It wasn’t going well: I had given what I thought were clear instructions, but once I told them to get started, several groups seemed to be just socializing and not following instructions with the cards. In one group, two students tried diligently to start the activity while their teammates stared off into space. A guy in the back grabbed a girl’s purse, causing her to squeal flirtatiously and start hitting his arm. I was getting frustrated. To make matters worse, I was feeling particularly raw for some reason. Maybe I was sick or worried about something or short on sleep or all of the above.

As I tried to get them back on track, I found myself getting in my head. They would never act this way in Tony’s class, I thought like I often did, comparing myself to my much more experienced mentor down the hall. They don’t like me. They don’t respect me. I saw a pair of students laughing, and I immediately assumed they were laughing at me. They think they can get away with anything, I thought. They think I’m a joke. I need to be tougher.

With these thoughts taking over, I’m sure my body language got more defensive, more desperate. At some point, after one final attempt to get their attention, someone knocked a desk over and the class erupted in laughter. That’s when I yelled. I don’t remember what I said, but it was loud, loud enough to completely shut down all conversation. They sat in stunned silence while I ranted for another twenty seconds or so, and then for a moment, I just looked at them and they looked back at me. 

With cortisol and adrenaline flooding my body, what came next was a wave of shame. Even though they were finally quiet, I hated that I had to lose control to make that happen. I hated what I had just turned into. And that’s when I felt the tears coming. 

I turned and walked out of the room. I knocked on the door of the teacher across the hall, asked her to keep an eye on my class, then made a beeline to the staff bathroom down the hall, locked myself inside, and finally let it all out. I stayed there until the end of the class period — about 15 minutes. I didn’t care what happened. If I got fired, oh well. I only cared about two things: (1) not going back to that class, and (2) not being seen. 

Crying in front of your students — or barely making it out of the room before you do, like I did — can be a humiliating experience. I’m not talking about the kind of crying that happens when you’re moved to tears by a poignant story or you react to upsetting personal news; those human moments can actually bond you to your students. I’m talking about the kind that comes from frustration, shame, anger, or loss of control. It might be something you experience as a new teacher, but it can also happen well into your career. Regardless, if it happens to you, it can shake you up pretty good. 

I have a few thoughts that might help.

Is Crying in Front of Your Students a Bad Thing?

The answer to this question is complicated, and not everyone agrees on it. And again, I’m only talking here about the kind of crying that typically comes from a classroom management issue.

Personally, I think if it’s a one time thing, it’s not the end of the world.
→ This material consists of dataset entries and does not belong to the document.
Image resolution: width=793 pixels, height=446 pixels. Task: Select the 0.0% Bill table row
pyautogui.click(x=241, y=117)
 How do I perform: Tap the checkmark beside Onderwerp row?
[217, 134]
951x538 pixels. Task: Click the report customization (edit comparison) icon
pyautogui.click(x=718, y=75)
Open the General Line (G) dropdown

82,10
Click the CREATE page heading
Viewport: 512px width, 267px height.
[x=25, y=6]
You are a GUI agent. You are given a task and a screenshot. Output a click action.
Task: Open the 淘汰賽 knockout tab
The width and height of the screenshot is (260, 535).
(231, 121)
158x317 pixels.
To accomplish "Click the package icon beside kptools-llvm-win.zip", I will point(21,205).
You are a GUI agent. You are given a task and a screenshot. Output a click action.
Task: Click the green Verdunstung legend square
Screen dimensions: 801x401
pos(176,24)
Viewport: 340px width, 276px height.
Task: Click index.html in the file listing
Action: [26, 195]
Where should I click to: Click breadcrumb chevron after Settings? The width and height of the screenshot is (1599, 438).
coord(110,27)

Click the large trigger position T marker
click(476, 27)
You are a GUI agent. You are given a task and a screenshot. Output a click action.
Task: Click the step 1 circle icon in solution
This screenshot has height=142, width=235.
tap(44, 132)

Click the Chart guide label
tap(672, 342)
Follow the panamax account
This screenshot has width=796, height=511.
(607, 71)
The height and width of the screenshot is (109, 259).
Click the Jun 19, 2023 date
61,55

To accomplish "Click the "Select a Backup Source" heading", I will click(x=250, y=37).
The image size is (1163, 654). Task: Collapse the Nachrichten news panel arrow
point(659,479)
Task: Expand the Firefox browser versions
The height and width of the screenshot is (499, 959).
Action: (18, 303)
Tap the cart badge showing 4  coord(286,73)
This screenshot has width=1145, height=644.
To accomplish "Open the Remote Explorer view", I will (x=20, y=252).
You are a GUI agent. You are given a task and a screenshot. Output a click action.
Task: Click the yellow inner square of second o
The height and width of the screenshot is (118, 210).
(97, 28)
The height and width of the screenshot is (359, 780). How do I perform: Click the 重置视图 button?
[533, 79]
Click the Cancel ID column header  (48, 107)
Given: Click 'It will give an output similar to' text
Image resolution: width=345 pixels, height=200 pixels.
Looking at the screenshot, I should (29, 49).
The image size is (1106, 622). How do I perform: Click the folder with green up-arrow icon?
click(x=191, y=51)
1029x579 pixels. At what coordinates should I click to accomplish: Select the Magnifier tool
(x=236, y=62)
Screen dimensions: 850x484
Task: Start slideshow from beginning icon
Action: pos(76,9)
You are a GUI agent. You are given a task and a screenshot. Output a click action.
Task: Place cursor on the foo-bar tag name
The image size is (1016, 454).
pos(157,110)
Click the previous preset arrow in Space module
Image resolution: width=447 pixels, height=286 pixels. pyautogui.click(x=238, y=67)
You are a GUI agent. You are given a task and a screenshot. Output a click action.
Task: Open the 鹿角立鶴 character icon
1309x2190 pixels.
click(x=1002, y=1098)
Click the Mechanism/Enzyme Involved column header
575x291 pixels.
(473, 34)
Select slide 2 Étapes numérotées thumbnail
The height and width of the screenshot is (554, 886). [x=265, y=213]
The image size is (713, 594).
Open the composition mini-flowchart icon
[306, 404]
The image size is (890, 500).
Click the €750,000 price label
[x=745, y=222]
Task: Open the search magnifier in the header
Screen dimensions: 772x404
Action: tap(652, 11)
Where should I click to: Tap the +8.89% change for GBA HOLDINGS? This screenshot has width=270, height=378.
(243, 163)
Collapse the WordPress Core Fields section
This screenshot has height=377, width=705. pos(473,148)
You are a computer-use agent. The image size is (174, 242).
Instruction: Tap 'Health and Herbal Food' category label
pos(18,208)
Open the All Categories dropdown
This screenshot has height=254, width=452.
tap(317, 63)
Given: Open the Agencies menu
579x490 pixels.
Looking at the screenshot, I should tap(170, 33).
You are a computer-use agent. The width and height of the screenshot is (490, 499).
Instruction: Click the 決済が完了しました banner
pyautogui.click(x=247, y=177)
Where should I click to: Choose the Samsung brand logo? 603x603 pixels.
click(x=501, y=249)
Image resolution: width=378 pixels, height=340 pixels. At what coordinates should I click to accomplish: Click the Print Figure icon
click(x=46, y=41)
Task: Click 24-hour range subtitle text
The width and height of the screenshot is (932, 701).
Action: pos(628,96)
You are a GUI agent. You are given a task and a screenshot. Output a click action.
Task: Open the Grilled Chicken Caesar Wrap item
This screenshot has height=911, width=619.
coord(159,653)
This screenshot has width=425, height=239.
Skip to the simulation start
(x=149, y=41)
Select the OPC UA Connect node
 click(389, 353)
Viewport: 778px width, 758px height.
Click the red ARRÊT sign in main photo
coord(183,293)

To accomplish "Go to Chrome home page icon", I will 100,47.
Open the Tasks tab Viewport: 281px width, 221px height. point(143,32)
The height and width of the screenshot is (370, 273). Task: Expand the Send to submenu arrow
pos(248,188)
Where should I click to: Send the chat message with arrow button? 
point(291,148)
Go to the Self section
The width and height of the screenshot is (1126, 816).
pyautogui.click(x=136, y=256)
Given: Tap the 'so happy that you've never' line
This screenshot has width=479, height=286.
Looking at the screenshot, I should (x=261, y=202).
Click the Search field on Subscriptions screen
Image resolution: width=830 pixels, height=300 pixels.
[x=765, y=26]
It happens to a lot of us, and if you do a Reddit search for “I cried” in the Teachers subreddit, you’ll find page after page of personal stories of teachers who broke down in class, followed by dozens of responses from other teachers who are basically saying hey, it’s okay, it happens. Teaching is an incredibly overwhelming job, and it tests our emotional strength daily. You really need a thick skin to survive; many of us don’t develop that thick skin right away. 

And in some cases, an instance of crying in front of students may have a silver lining. In a surprising number of stories, when student behavior causes a teacher to cry, the students often feel remorseful afterwards. In this Reddit thread, many people who told stories about making their teachers cry felt terrible after it happened. In some cases, the incident ultimately improved their relationship with the teacher. In other cases, students got mad at the classmates who caused the problem and stood up for their teacher. 

But there can also be negative professional consequences. If you cry in class more than once, especially if the incidents are relatively close together, it can signal an inability to handle your job — this can make students feel uneasy, and it can hurt your reputation with your colleagues and bosses. In a 2018 survey of over 2,000 CFOs, 44 percent of them said crying at work too often can undermine career prospects, and 26 percent said any crying at work would cause people to perceive you as weak or immature. Another study in the same year — this one specifically focusing on women — reported that crying at work might not hurt your reputation if coworkers think you are dealing with difficult personal issues or a “tough situation at work,” but if not, it is more likely to make them think you are weak, unprofessional or manipulative. While these studies both come from a broader corporate sampling, it’s not far-fetched to believe they might parallel how school leaders feel. While this may seem unfair, it also might actually affect how you are treated at work. And I can say from experience that it definitely doesn’t feel good to do it, so after it happened to me, I was pretty motivated to not let it happen again.

The bottom line here is that if your teaching job is making you cry frequently, it’s a sign that something needs to change. Maybe you work in an incredibly toxic school with ineffective leadership — the solution might be to switch to a new school. Maybe you’re under an unusual amount of stress outside of work, and a change in those circumstances might fix the problem. Maybe the demands placed on you in your current role are too much, and those need to be addressed. It could very well be that teaching just isn’t for you. 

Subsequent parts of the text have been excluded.